- **Exercise material**
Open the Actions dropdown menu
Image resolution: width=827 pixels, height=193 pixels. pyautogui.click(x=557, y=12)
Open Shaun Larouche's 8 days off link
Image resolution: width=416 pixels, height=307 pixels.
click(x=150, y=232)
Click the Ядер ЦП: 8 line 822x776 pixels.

- **Task requirements**
Type out the entries once more, precisely.

- **Finished task**
Open the Actions dropdown menu
Image resolution: width=827 pixels, height=193 pixels. pyautogui.click(x=557, y=12)
Open Shaun Larouche's 8 days off link
Image resolution: width=416 pixels, height=307 pixels.
click(x=150, y=232)
Click the Ядер ЦП: 8 line 822x776 pixels.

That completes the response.